#### PROVIDED TEXT:
'''

Data Node Not Joining Cluster After Upgrade

Versions (relevant - OpenSearch/Dashboard/Server OS/Browser):

Opensearch 1.2.4 upgrading to Opensearch 2.16.0

Describe the issue:

Our cluster is run from Rhel 8 linux nodes. We have been performing a rolling upgrade using Tarball. The following approach is being used to upgrade one node at a time.

  1. Disable shard allocation
    PUT /_cluster/settings?pretty
    {
    “persistent”: {
    “cluster.routing.allocation.enable”: “primaries”
    }
    }

  2. Stop opensearch on one data node.

  3. Unpack tarball.

tar -xvf opensearch-2.16.0-linux-x64.tar.gz
  1. Re-point directory to access legacy data.
  2. Re-point ExecStart to the new Opensearch 2.16.0 directory
  3. Start opensearch on the data node.

'''

#### THE EXERCISE:
Copy from the upgrade forum post, unchanged, the passage starting with "Opensearch 1.2.4 upgrading" and going on through "node at a time.".

#### ENTRIES:
'''

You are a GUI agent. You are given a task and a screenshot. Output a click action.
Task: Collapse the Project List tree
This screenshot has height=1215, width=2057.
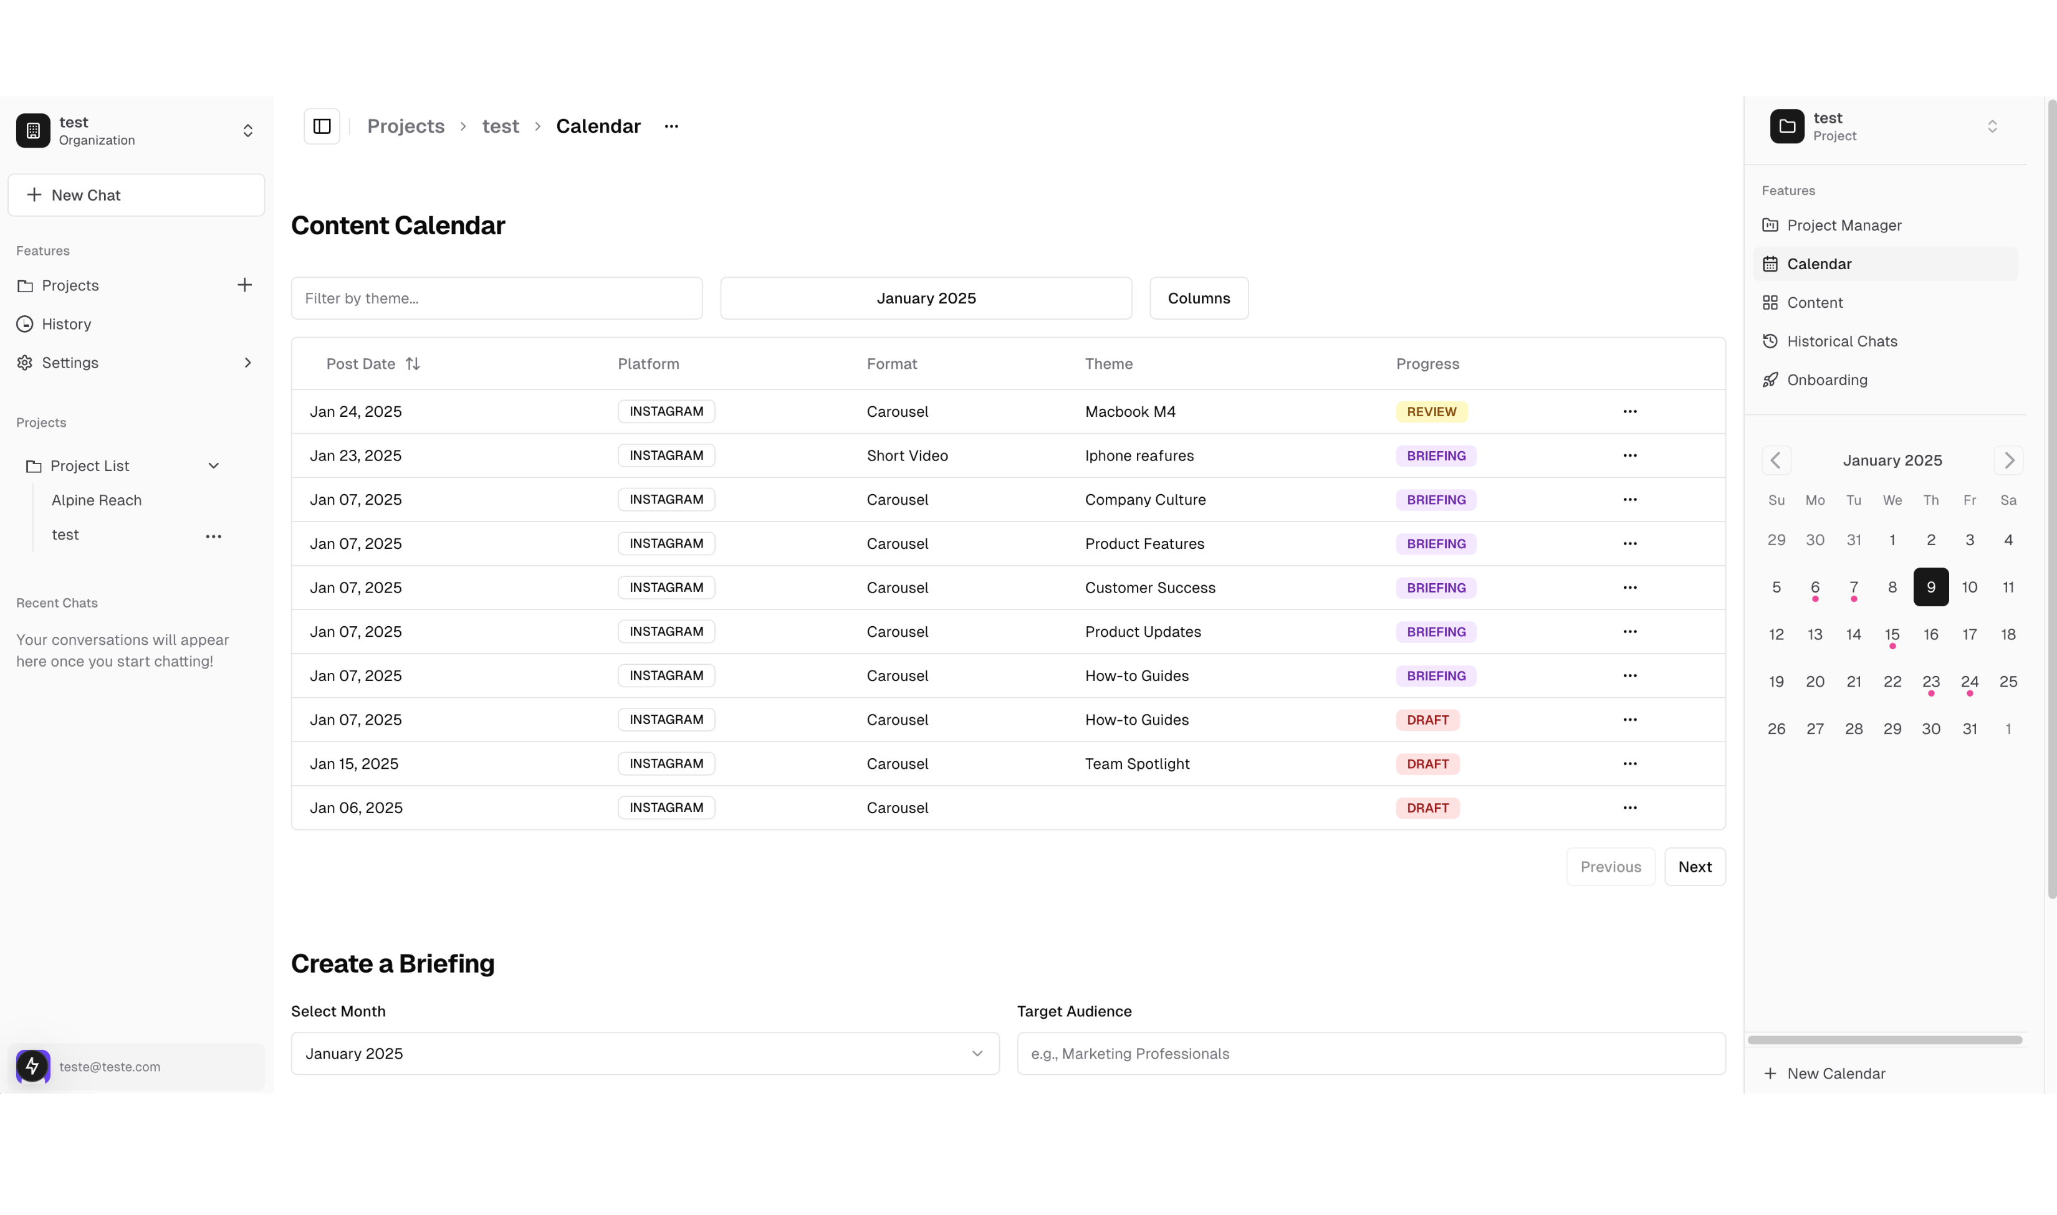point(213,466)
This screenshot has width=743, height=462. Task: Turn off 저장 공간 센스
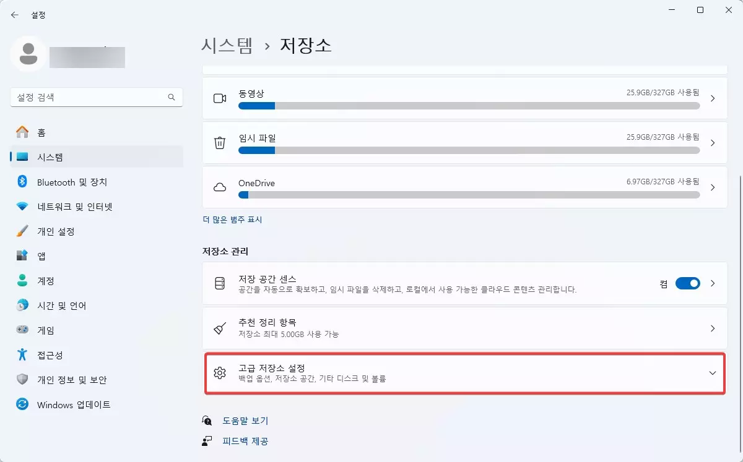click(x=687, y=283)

'''
'''

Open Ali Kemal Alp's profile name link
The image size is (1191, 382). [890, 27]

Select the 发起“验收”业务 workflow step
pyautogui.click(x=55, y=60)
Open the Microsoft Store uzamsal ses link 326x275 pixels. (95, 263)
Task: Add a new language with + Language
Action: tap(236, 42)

'''

#### THE REPLY:
Opensearch 1.2.4 upgrading to Opensearch 2.16.0

Describe the issue:

Our cluster is run from Rhel 8 linux nodes. We have been performing a rolling upgrade using Tarball. The following approach is being used to upgrade one node at a time.